# anyone know where to buy 66t 48p spur gear for tc4 ?



## newbie2 (Mar 31, 2006)

looo=kin for a 66t spur gear for a assoc. tc4 does anyone know where or if these are available..I know they were manufactured at one time but not having much luck locating any...


----------



## hobbyten (Apr 5, 2004)

have you tried robbies he has that unusual stuff.


----------



## Butch (Jun 7, 2004)

Tom, I thin Robinson has a 60 62 64 66 & 68 tooth spur gears.
Butch


----------



## XXX-Steve (Oct 23, 2008)

Here you go...

http://www3.towerhobbies.com/cgi-bin/wti0001p?&I=LXEY20&P=7


----------



## XXX-Steve (Oct 23, 2008)

I think I'm going to need one of these, too. Got my late model set up this weekend and I don't think I'm getting enough speed with 32/69 gearing.
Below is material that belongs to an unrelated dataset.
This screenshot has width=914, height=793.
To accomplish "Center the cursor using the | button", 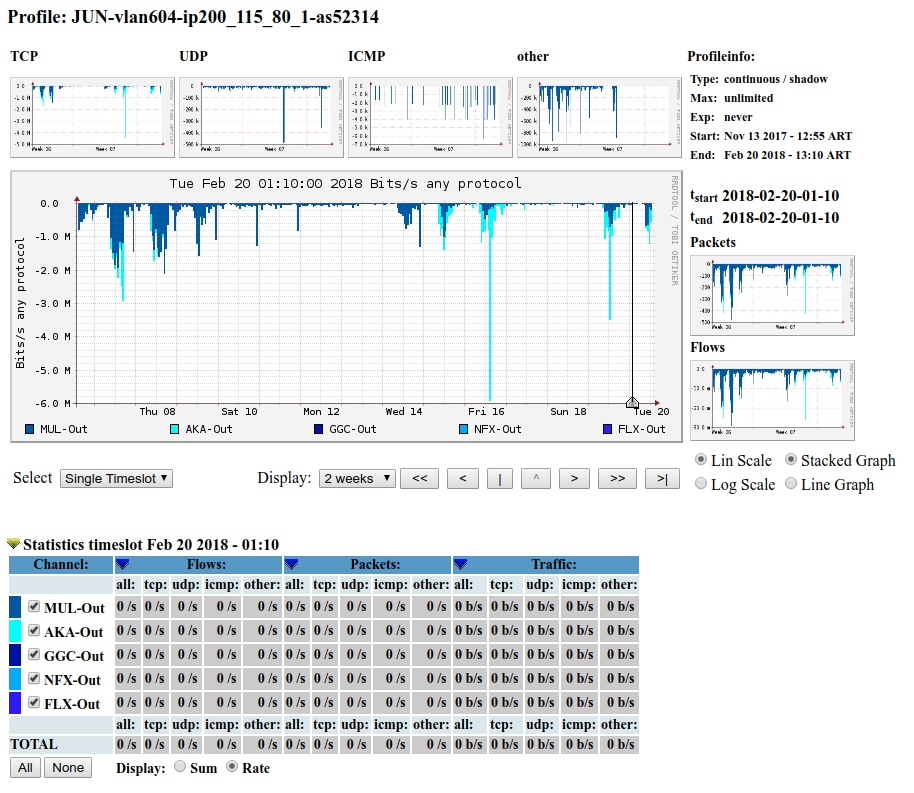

I think I remember Steve saying he had to go all the way down to a 60.


----------



## newbie2 (Mar 31, 2006)

I'm running a 35/69....still haven't conquered it 100% but close.....I bought a 60t from Butch Fri. and put it in ...way to much power for me....would'nt even know it was the same car...thanks guys for the info I see what I can come up with....I googled robinson and couldn't find anything...moose has a 66t so someone has made them a.t one time or other.


----------



## XXX-Steve (Oct 23, 2008)

Tom, just click that link I posted. Tower sells all kinds of Robinson spurs and pinions.


----------